This Arabic version was recovered by the Orientalist Julius Ruska and later translated into English anonymously in 1985. It stems from an Islamic manuscript tradition that positions Hermes not merely as a mythic scribe, but as a priest-prophet whose teachings survive within hidden chambers of wisdom.
Notably, this version frames the tablet as written in Syriac, regarded as the primordial language of revelation. The poetic opening sequence---talisman, golden throne, concealed chamber---acts like an initiation scene, setting this apart from more strictly "academic" renderings.
Several turns of phrase emphasize the embodied, dynamic nature of the One Thing: the "light of lights," "fire that becomes earth," and the inversion of typical spiritual hierarchies.
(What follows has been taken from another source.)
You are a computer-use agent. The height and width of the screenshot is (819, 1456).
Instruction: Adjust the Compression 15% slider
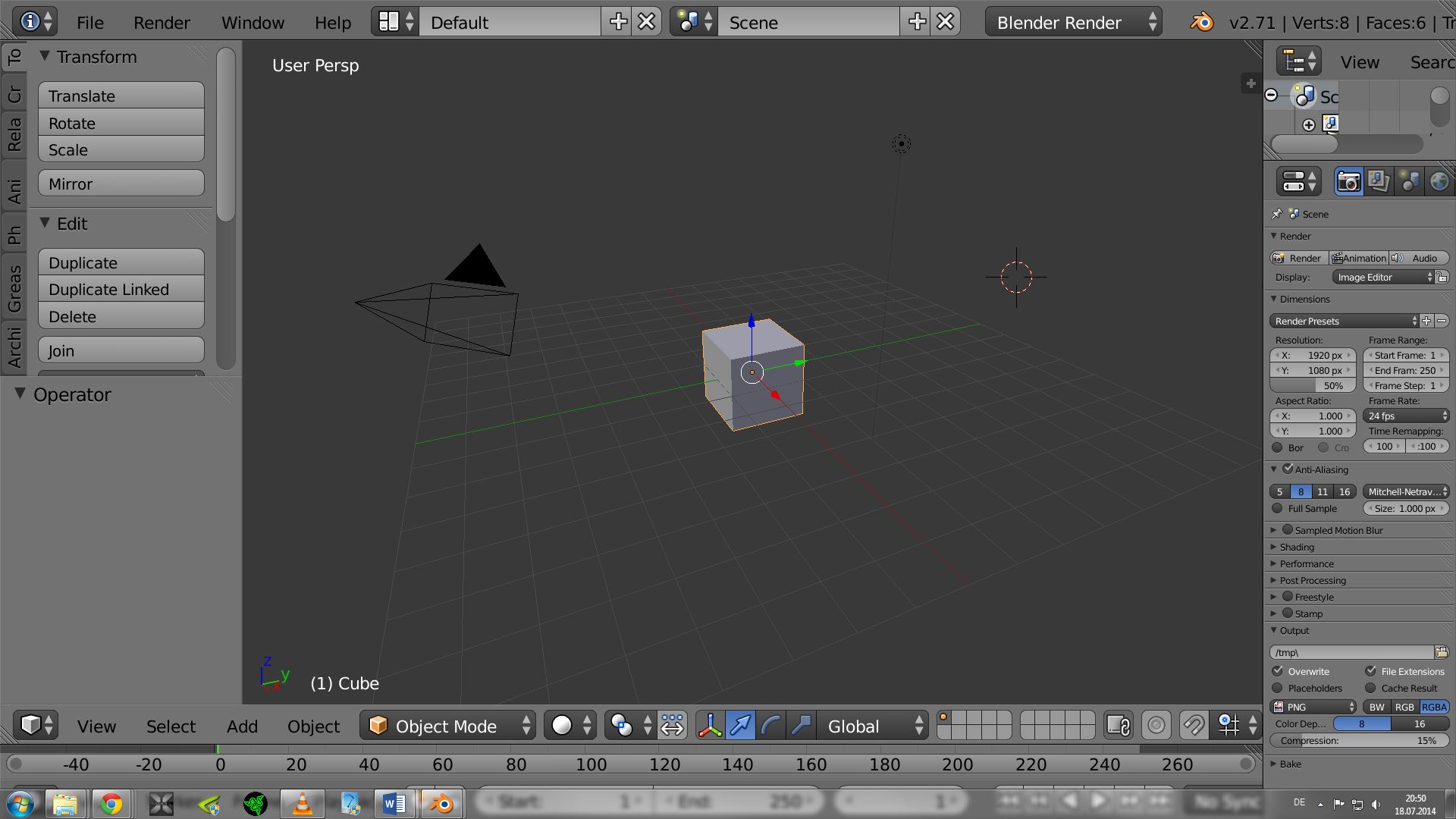1359,741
This reflects a Hermetic worldview fused with early Islamic cosmology and occult science.
Axiom 3: "Primal substance through a single act" underscores metaphysical monism: creation is framed less as a dualistic struggle and more as emanation through unified activity.
Axiom 6a: The idea of "confirmed lights" is rare and suggests illumination that is validated through lived gnosis rather than abstract belief.
Axiom 7a: The subtle being "more inherent than the gross" flips the usual hierarchy and treats the intangible as the deeper substrate.
Axiom 11: This explicit microcosm/macrocosm line is a direct, unmistakable statement of Correspondence rather than an implied metaphor.